Just getting started with PyTorch (very nice system, btw). Unfortunately, The last couple days I’ve been trying to run unmodified tutorial code in PyCharm (mostly transformer_tutorial.py). Sometimes I get the following error in PyCharm:
THCudaCheck FAIL file=/opt/conda/conda-bld/pytorch_1579022060824/work/aten/src/THC/THCCachingHostAllocator.cpp line=278 error=719 : unspecified launch failure
At this point, if I open a separate ipython console and try to check my GPU status, I get this:
THCudaCheck FAIL file=/opt/conda/conda-bld/pytorch_1579022060824/work/aten/src/THC/THCGeneral.cpp line=50 error=999 : unknown error
RuntimeError Traceback (most recent call last)
in
1 import torch
----> 2 torch.cuda.current_device()
~/Software/anaconda3/lib/python3.7/site-packages/torch/cuda/init.py in current_device()
375 def current_device():
376 r""“Returns the index of a currently selected device.”""
–> 377 _lazy_init()
378 return torch._C._cuda_getDevice()
379
~/Software/anaconda3/lib/python3.7/site-packages/torch/cuda/init.py in _lazy_init()
195 "Cannot re-initialize CUDA in forked subprocess. " + msg)
196 _check_driver()
–> 197 torch._C._cuda_init()
198 _cudart = _load_cudart()
199 _cudart.cudaGetErrorName.restype = ctypes.c_char_p
At other times, I have no problem checking my GPU and code accessing the GPU runs without problems.
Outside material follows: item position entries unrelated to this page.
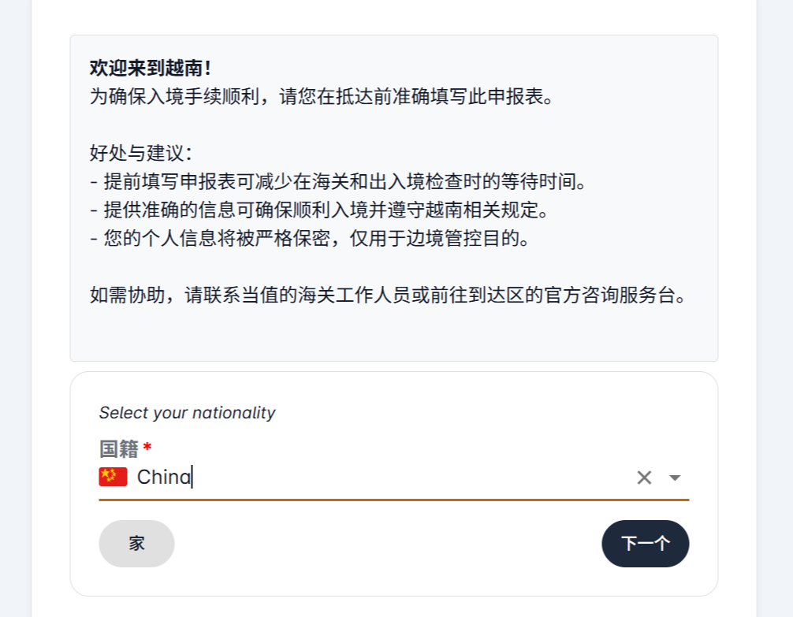Click the 欢迎来到越南! heading

(x=151, y=69)
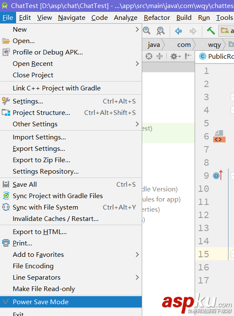234x316 pixels.
Task: Click the blue Back navigation arrow
Action: click(x=178, y=31)
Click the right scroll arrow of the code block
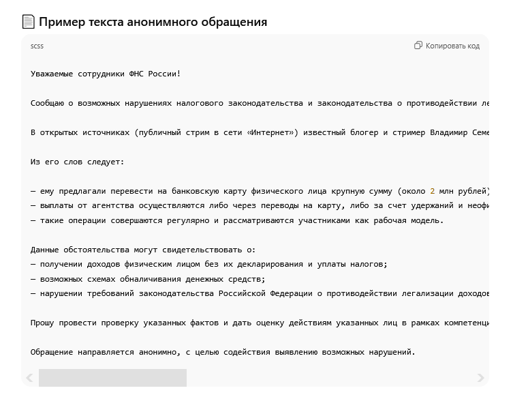This screenshot has height=399, width=530. [x=480, y=377]
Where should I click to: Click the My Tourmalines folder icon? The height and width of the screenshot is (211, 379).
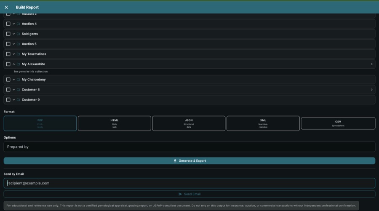pos(19,54)
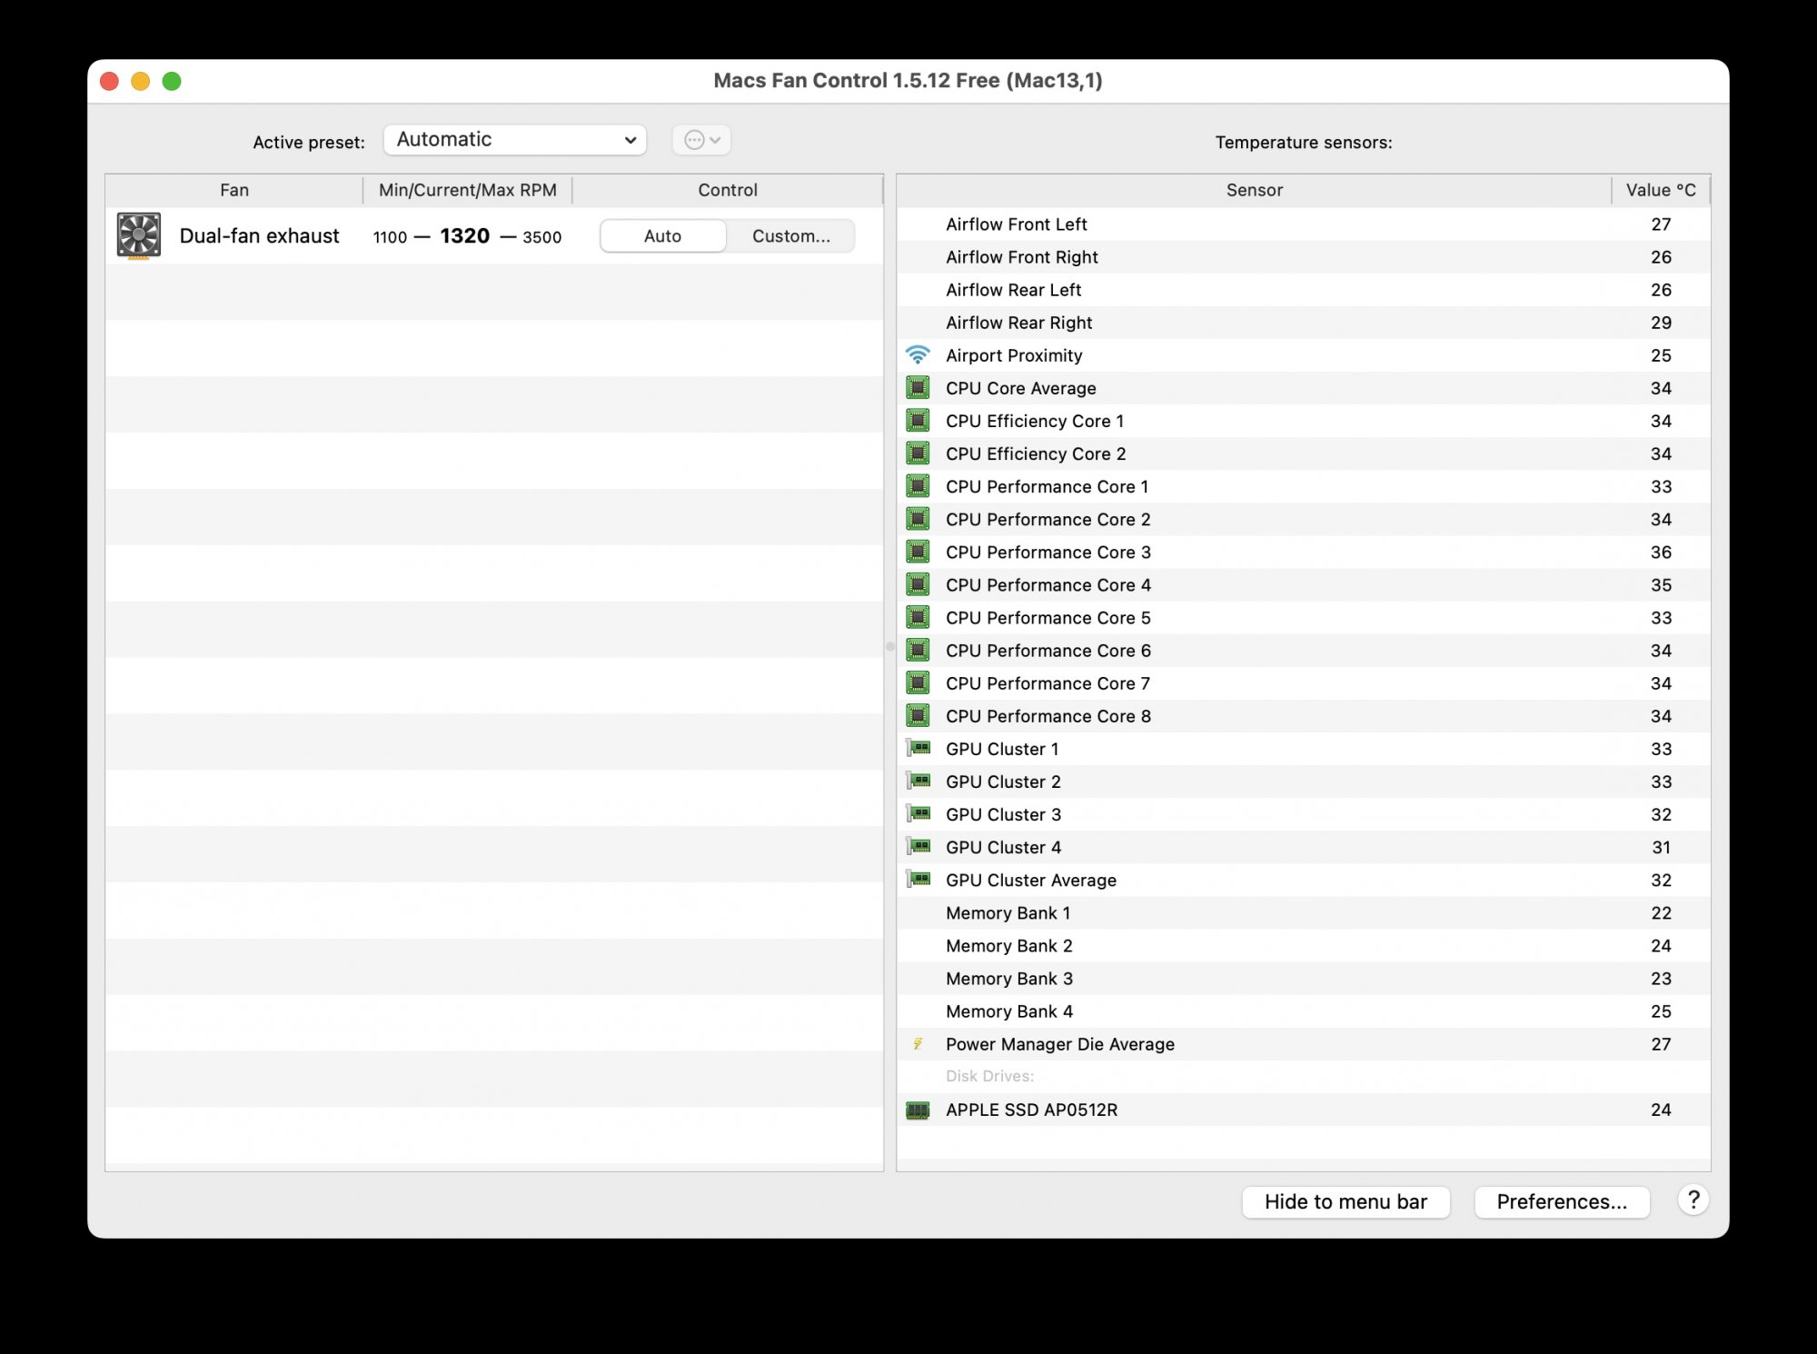
Task: Sort by the Sensor column header
Action: pyautogui.click(x=1254, y=190)
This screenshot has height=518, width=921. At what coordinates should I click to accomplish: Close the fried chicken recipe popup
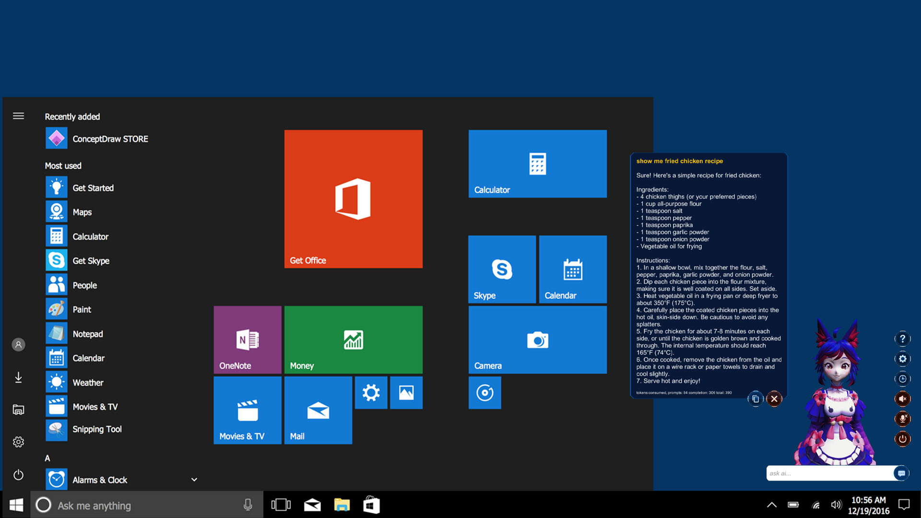[x=774, y=399]
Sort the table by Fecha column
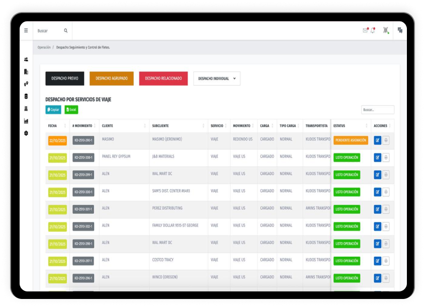The width and height of the screenshot is (425, 307). tap(57, 126)
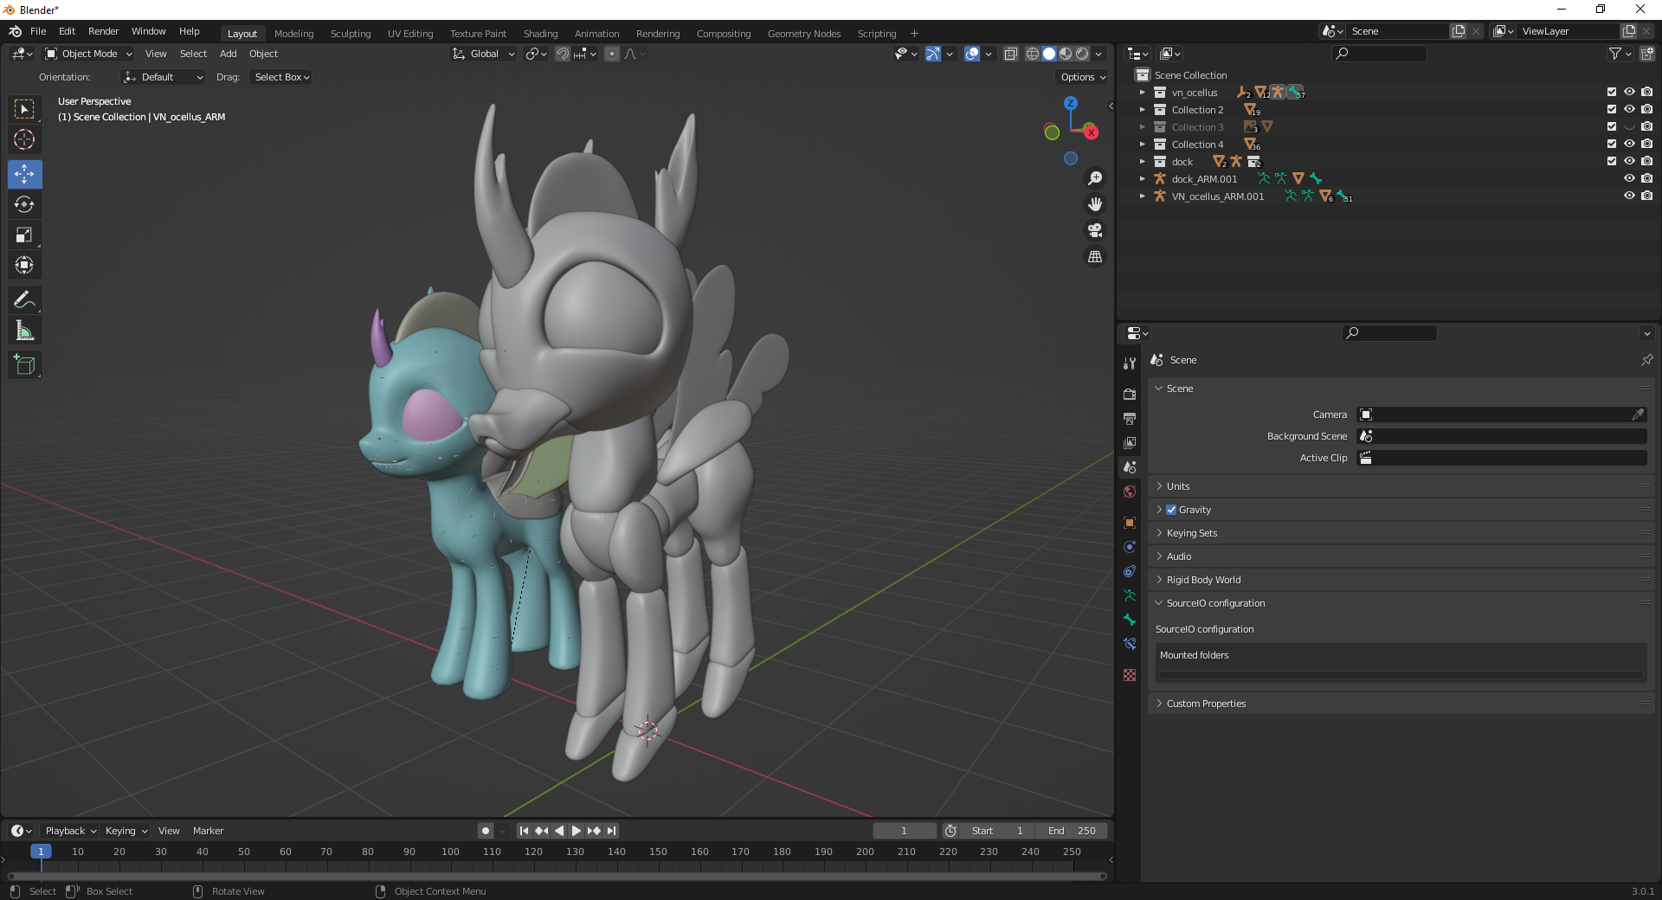This screenshot has height=900, width=1662.
Task: Select the Measure tool
Action: (24, 331)
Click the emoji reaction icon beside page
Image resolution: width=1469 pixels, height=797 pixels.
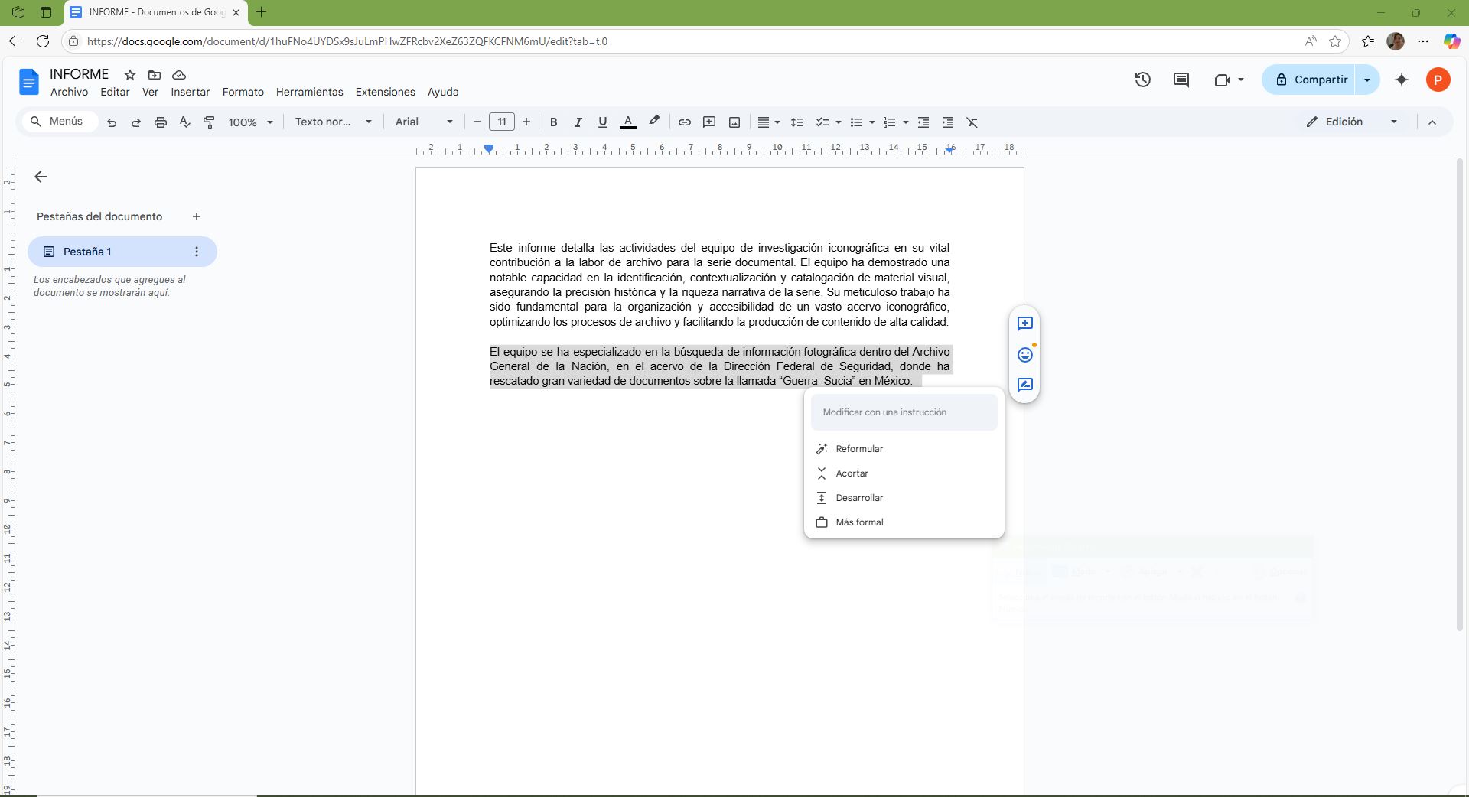point(1024,355)
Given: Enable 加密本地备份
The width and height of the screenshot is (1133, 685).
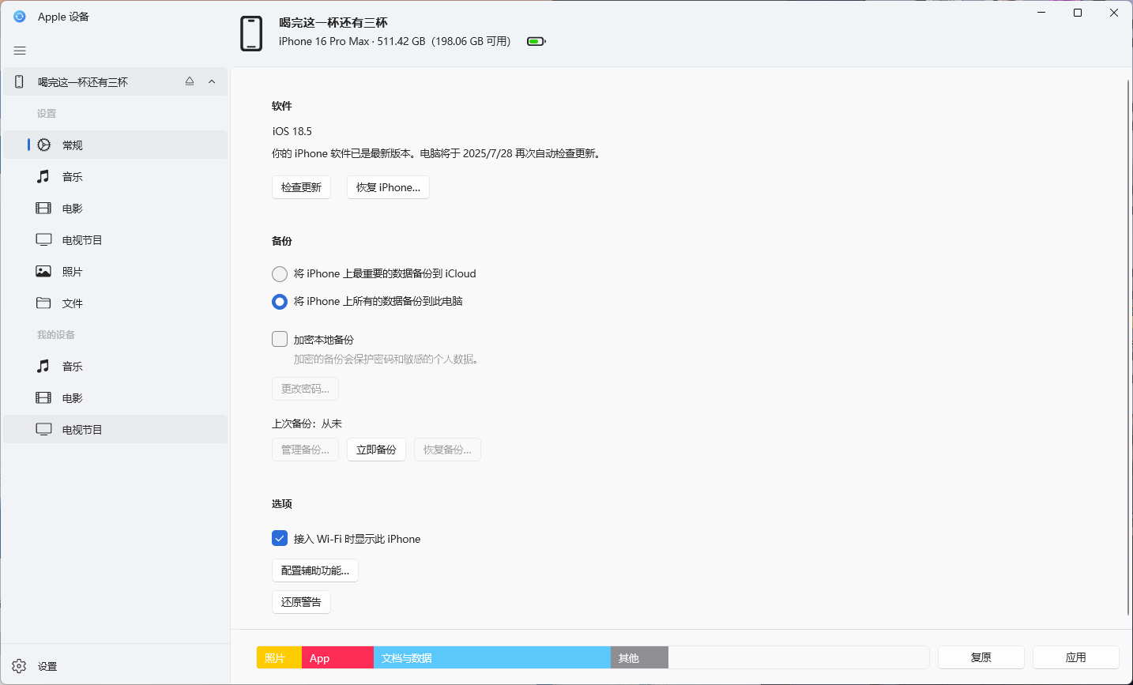Looking at the screenshot, I should (279, 338).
Things have broken twice now since yesterday evening and the problem doesn’t go away until I restart my computer, which is a pain given how much I have open (including VMs).
My configuration is Ubuntu 18.04, up to date; am using nvidia-driver-440 and all dependencies; and conda shows:
pytorch 1.4.0 py3.7_cuda10.1.243_cudnn7.6.3_0 pytorch
cudatoolkit 10.1.243 h6bb024c_0
I do not have cuda or cudnn installed on my computer, but gather they are unnecessary when cudatoolkit is installed (I hope)?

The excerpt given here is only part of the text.